━━━━━ The data

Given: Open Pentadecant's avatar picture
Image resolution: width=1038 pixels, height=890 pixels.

━━━━━━━━━━
━━━━━ The data

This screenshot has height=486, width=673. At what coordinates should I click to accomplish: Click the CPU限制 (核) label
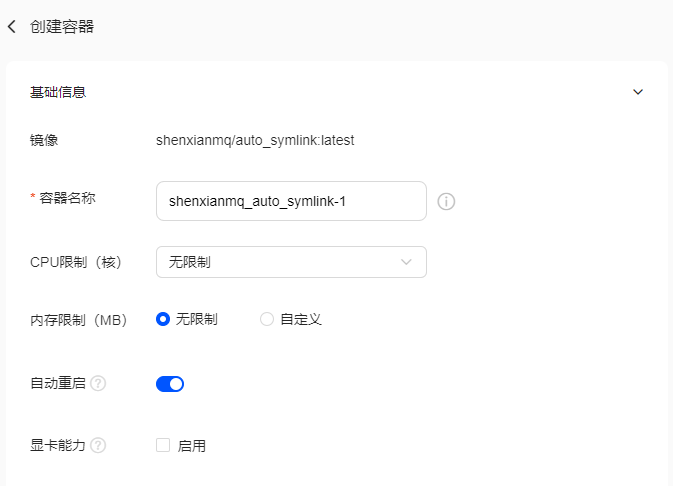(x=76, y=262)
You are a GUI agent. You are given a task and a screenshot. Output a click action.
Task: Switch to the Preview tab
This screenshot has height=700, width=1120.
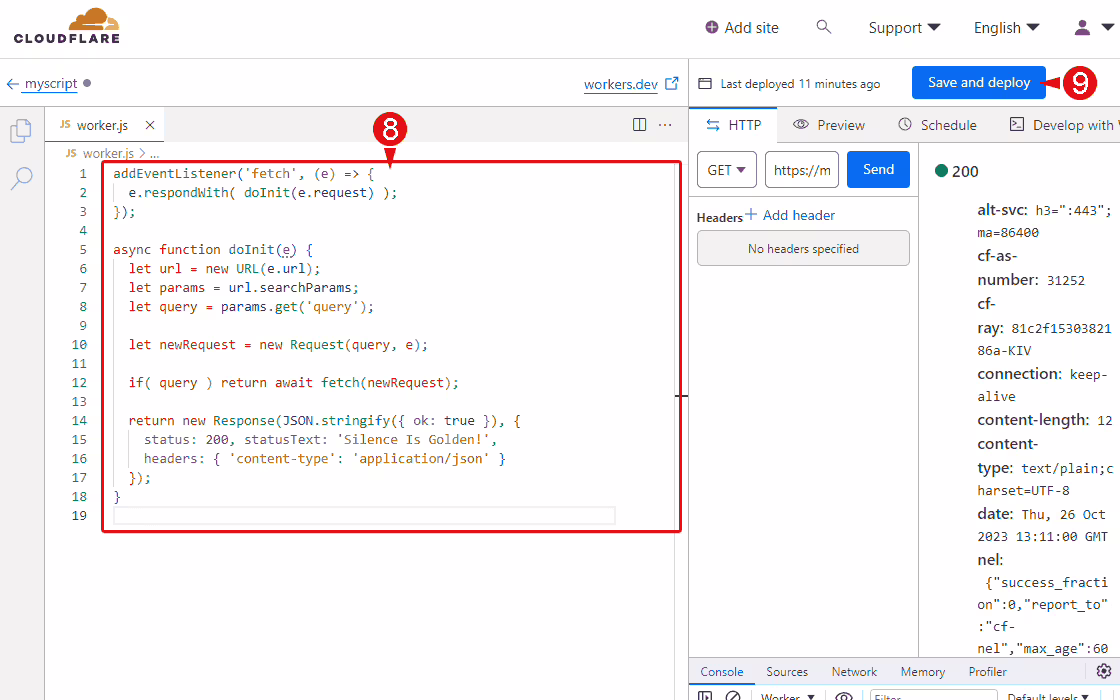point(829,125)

━━━━━━━━━━
━━━━━ The data

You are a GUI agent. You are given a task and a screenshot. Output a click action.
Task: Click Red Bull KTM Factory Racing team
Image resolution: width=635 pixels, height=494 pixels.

━━━━━━━━━━

Copy out every line of the data that includes the word "resolution".

Image resolution: width=1038 pixels, height=890 pixels.
Image resolution: width=635 pixels, height=494 pixels.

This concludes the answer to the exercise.